*Study questions:*
a) Please explain, in one to three sentences, why the review of "The Road" in the story reviews says each encounter Riley faces becomes less horrifying.
b) Write the next part of the story reviews, picking up after the last sentence shown.

*Excerpt:*
Who says that faeries are always good? Not Kristin Dearborn. Instead, “Coffee Rings” twists the expected and delivers a good little read about a girl and her obsessions.
“The Wee Folk” by JG Faherty
Kip and Elise have powers. She can know truths, he can see through the eyes of others when touching their bones. And they both know about the wee folk and the treaty between their worlds. Oh, and Kip’s great-great-grandmother was also able to control the wee folk. So when a murder arises, Sheriff Roy Coombs comes to the couple for answers.
“The Wee Folk” is too short and hollow to be recommended at all. It seems to rely on a twist/reveal ending, but it never comes. The climax is barren of reason or excitement, and the events leading to it are weightless.
“The Road” by Amanda J. Spedding
“The Road” is equivalent to a mindless action movie. It’s one horrific encounter after another for Riley, a woman or girl (it’s never made clear), as she walks along the road. What the road is, why she is on it, where she came from, or what the horrors are is left frustratingly ambiguous. The reader doesn’t know the why, only the what, and even that is often a confusing mess. And each successive encounter becomes less and less horrifying, because it becomes expected. For something to be frightening, disturbing, or unsettling it has to be the exception, not the norm. After half a dozen encounters, it’s a relief to see Riley’s tale come to an end, whatever the point of it was.

*Information:*
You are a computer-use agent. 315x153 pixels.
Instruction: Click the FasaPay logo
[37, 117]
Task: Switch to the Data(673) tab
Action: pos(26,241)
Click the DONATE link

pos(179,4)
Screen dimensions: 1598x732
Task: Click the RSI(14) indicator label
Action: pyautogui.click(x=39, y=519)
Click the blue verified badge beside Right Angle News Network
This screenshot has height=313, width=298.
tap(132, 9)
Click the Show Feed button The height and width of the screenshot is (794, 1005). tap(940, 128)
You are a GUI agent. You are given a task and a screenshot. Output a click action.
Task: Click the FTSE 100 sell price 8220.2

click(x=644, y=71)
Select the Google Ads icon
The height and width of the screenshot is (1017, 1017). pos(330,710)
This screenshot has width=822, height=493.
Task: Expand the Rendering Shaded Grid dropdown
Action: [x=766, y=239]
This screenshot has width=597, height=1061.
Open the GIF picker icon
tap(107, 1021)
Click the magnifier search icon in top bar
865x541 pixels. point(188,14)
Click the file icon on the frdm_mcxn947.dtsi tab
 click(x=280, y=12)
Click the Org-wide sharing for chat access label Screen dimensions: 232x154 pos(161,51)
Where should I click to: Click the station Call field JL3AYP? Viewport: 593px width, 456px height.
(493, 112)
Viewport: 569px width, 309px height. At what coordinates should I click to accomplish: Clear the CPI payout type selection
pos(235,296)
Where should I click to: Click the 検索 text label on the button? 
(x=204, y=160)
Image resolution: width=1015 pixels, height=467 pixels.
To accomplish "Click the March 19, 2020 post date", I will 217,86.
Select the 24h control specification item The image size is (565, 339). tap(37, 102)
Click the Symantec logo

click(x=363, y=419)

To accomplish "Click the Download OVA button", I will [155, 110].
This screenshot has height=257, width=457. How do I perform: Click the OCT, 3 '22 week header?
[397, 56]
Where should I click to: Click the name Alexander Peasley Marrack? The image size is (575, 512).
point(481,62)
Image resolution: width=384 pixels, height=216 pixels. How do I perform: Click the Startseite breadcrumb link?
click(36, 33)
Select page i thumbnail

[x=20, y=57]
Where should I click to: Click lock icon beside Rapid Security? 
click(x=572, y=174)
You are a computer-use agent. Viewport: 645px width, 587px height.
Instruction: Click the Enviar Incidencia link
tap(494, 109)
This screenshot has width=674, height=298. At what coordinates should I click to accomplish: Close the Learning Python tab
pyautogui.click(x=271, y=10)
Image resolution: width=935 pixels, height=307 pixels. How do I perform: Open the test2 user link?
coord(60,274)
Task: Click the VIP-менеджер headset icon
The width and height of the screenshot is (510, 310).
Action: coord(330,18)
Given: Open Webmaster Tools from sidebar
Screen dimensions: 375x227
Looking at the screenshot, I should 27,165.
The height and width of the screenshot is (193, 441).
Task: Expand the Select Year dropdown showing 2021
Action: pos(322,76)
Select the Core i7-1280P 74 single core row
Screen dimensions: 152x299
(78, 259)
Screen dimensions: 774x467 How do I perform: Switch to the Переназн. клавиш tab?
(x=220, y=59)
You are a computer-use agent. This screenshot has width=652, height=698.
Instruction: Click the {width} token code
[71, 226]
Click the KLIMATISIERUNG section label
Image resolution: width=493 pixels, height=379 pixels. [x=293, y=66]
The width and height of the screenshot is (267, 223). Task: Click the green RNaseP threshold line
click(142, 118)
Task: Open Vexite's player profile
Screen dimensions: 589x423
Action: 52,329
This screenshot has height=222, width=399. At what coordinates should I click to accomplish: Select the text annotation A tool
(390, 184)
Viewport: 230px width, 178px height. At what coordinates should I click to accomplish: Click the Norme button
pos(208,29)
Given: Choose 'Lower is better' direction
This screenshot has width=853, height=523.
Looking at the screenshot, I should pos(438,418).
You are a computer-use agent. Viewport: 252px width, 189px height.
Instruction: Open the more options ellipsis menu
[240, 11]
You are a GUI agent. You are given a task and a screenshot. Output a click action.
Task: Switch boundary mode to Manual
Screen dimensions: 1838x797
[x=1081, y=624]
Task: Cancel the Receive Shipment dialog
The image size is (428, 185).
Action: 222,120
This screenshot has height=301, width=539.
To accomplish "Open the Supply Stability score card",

*Activity answers:*
a) Each new encounter becomes expected, so it loses its power to frighten. The review holds that something frightening, disturbing, or unsettling has to be the exception, not the norm, and after half a dozen encounters the horror has become routine.

b)
“The Fathomed Wreck to See” by Alan Baxter
Dylan slapped his wife across her cheek, leaving it red, leaving him ashamed. Why had he done that? Perhaps because the pain and the separation would be less of a burden on her than knowing the truth. That he is dying. Perhaps the truth is too much for himself as well. Dylan takes refuge in his boat at the marina, taking to the dark waters in the evening, looking for solitude. Finding anything but. What is it that calls to him, that sings to him from the waters deep? Questions and answers.
“The Fathomed Wreck to See” is told in a gentle, rolling prose that moves events along in a steady, well-paced rhythm. Dylan’s problems compound each other, turning his life into a house of cards on the verge of collapse. And now and then, forceful waves crash against the shore of his perception, catching him off guard, leaving the reader curious for his reaction.
“Changeling” by Jonathan Maberry
Joe Ledger is an agent with the Department of Military Sciences (DMS), which grants him unparalleled access, which in the case of “Changeling” are the Koenig labs. Scientists have gone missing, the labs have been vacated, and word has come down that genetically malleable super soldiers are being developed. But when Joe investigates, he’s confronted by more than an empty lab. Another agent appears, quite literally, and makes Joe question his sanity, because she’s supposed to be dead.
“Changeling” is familiar. It reads like any crime/mystery series with a likable protagonist, free-flowing prose, humor-infused banter, and a colourful cast of supporting characters. That said, it’s an entertaining page-turner, and may make you want to pick up other Joe Ledger novels.